• **PROBLEM**:
Give the lines of the listing from the one containing "Click the bold Total label" through the one containing "(x=654, y=663)", both included, as a Markdown table with the columns Row and Line, leaving out any blank lines.

Position data for elements and text:
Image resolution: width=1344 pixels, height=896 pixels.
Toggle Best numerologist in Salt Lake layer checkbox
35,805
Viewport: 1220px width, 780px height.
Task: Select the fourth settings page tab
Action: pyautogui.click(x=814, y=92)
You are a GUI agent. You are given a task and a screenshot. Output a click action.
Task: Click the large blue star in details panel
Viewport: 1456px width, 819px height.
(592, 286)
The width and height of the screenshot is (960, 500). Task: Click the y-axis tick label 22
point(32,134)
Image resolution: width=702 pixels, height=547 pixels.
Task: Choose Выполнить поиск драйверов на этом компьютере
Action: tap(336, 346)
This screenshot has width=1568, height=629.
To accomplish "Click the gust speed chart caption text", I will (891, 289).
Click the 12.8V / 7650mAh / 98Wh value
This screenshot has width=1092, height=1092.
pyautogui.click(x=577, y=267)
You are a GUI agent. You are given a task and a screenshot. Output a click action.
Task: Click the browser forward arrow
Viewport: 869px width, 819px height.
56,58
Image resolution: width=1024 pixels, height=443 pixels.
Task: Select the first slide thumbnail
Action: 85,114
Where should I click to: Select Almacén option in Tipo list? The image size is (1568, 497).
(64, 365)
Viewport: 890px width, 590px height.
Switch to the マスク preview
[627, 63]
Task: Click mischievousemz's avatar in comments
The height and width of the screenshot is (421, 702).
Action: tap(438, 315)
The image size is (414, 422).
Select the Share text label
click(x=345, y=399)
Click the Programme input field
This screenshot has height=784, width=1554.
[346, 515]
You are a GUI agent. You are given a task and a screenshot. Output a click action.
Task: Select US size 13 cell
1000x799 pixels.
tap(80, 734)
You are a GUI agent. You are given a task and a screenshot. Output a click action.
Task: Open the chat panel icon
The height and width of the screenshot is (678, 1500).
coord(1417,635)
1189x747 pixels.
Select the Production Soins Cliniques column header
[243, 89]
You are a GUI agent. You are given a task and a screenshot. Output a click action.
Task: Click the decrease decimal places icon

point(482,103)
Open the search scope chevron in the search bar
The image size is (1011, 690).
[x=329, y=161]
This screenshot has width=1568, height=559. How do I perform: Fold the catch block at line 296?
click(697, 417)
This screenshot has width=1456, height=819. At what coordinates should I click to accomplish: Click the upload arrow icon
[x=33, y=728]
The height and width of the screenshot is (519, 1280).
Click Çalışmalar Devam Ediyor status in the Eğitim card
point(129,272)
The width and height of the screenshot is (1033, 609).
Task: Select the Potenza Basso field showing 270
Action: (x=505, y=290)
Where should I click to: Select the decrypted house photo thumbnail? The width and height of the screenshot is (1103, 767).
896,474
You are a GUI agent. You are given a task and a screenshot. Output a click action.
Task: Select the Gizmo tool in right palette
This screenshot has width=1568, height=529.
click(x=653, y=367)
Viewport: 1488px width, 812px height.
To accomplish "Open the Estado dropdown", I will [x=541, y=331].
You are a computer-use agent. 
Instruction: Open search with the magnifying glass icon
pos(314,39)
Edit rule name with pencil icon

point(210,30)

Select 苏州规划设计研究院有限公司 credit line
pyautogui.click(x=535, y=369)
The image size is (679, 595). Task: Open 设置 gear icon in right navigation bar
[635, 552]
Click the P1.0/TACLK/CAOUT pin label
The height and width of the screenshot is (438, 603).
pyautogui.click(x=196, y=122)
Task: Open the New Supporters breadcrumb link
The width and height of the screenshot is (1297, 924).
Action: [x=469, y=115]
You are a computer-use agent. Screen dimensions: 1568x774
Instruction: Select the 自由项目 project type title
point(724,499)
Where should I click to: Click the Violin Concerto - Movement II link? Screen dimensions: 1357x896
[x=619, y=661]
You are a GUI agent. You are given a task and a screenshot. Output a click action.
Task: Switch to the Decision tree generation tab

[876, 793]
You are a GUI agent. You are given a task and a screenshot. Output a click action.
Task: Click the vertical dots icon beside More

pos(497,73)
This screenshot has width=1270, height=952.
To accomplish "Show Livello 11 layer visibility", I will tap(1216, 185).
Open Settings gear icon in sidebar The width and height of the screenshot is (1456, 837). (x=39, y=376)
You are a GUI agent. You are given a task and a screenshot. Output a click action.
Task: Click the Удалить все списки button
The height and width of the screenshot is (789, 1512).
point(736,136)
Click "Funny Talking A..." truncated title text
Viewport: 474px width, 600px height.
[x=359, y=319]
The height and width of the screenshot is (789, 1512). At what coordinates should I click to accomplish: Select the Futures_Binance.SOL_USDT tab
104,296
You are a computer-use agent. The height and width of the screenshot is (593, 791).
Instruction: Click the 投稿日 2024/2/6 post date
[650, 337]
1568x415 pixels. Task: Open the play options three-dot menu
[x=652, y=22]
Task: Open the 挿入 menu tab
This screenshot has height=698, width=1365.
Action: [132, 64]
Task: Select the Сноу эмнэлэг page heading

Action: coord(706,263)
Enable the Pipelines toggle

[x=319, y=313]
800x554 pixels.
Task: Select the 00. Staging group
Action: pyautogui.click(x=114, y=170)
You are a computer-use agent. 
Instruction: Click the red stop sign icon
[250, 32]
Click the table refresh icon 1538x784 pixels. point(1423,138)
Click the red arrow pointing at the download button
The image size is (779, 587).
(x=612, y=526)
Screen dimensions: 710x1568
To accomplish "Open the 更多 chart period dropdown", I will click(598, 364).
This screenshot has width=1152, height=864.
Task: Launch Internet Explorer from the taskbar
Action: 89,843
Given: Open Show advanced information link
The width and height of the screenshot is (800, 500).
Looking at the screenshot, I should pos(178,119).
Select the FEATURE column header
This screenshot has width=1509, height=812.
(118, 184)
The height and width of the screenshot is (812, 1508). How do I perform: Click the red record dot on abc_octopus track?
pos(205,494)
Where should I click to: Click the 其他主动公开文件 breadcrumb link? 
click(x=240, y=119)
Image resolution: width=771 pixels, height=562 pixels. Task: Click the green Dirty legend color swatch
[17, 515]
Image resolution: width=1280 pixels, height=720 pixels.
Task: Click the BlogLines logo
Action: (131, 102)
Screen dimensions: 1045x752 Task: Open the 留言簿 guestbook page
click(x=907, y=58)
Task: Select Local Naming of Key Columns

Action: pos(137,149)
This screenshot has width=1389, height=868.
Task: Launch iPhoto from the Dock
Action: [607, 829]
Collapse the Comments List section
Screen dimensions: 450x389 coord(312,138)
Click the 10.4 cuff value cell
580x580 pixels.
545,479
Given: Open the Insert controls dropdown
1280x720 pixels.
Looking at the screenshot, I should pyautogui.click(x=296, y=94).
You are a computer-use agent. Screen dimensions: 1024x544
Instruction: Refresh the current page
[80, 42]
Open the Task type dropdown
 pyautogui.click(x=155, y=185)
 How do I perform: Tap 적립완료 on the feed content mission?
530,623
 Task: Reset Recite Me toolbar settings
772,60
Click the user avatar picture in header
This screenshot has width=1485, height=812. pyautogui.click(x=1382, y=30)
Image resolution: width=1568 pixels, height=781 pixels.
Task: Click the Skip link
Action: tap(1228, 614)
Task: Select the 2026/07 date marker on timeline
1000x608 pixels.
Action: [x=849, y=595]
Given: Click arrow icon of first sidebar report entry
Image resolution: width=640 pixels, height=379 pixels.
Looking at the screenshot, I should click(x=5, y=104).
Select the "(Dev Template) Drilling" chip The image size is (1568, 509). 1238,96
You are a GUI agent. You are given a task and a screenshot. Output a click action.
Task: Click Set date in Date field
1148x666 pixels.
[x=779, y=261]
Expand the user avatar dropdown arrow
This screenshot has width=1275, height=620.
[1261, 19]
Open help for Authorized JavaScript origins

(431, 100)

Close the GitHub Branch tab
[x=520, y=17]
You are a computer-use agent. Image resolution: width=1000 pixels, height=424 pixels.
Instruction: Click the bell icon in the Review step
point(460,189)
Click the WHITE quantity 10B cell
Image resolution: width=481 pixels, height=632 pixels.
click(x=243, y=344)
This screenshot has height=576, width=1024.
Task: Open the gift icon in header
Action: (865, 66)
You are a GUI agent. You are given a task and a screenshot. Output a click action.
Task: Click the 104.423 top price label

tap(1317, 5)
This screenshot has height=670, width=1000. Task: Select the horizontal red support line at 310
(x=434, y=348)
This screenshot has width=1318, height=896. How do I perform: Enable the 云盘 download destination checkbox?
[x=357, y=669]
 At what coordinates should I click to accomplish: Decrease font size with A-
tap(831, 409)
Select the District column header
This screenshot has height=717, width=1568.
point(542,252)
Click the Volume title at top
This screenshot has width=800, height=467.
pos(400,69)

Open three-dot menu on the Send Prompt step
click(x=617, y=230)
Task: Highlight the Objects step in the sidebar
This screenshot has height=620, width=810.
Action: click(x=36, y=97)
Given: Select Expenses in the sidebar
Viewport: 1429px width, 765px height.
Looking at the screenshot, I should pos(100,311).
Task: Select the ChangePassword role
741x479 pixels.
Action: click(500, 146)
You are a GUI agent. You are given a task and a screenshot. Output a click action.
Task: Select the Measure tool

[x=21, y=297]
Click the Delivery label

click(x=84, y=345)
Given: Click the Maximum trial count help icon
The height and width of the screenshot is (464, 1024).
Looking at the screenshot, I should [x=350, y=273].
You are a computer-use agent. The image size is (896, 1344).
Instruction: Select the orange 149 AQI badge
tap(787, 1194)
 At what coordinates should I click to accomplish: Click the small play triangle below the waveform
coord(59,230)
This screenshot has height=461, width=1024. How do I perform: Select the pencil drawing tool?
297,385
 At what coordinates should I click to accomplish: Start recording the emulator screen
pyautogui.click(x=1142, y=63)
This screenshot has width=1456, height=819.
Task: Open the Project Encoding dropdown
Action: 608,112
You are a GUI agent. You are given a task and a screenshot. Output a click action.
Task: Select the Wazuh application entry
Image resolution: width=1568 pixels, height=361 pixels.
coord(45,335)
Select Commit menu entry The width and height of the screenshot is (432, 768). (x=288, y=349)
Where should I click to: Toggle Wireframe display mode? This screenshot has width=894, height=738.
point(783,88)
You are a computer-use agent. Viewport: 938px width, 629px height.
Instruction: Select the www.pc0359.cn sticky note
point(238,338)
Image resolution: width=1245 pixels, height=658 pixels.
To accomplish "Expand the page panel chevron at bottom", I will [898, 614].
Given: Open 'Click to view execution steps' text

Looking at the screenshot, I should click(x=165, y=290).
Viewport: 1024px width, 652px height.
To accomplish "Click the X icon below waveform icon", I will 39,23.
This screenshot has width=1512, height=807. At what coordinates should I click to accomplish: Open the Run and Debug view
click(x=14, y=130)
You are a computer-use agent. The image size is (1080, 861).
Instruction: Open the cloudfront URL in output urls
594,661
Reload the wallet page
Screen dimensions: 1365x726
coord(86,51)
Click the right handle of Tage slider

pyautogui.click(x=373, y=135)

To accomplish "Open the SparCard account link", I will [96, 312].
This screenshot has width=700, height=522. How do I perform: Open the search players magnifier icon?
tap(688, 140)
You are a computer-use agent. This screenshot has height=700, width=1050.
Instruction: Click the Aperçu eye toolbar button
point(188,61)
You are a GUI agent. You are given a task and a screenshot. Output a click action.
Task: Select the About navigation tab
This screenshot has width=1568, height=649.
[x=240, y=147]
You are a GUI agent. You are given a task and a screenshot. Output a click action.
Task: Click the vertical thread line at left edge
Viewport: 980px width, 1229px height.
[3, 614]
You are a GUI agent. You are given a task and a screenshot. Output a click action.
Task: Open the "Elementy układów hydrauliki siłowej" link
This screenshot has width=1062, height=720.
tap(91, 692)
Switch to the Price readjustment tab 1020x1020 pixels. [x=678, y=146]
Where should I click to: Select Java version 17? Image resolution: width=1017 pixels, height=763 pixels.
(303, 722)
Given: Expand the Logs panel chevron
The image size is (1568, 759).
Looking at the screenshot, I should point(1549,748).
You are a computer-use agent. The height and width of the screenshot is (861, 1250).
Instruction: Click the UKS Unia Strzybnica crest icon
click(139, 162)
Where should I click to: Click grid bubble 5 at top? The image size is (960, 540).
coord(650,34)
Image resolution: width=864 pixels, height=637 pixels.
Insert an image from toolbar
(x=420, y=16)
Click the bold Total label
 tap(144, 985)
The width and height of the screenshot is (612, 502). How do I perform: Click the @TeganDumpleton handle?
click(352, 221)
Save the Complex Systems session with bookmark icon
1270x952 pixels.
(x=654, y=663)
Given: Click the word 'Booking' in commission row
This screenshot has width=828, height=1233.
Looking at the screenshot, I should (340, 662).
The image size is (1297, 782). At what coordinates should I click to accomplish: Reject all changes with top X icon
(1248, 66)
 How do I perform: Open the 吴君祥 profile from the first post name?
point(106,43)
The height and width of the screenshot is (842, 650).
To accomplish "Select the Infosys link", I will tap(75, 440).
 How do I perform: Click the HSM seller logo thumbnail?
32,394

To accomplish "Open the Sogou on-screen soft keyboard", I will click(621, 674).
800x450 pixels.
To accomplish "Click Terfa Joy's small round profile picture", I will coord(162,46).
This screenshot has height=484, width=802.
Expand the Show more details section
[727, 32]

• **IN RESPONSE**:
| Row | Line |
|---|---|
| 1 | Click the bold Total label |
| 2 |  tap(144, 985) |
| 3 | The width and height of the screenshot is (612, 502). How do I perform: Click the @TeganDumpleton handle? |
| 4 | click(352, 221) |
| 5 | Save the Complex Systems session with bookmark icon |
| 6 | 1270x952 pixels. |
| 7 | (x=654, y=663) |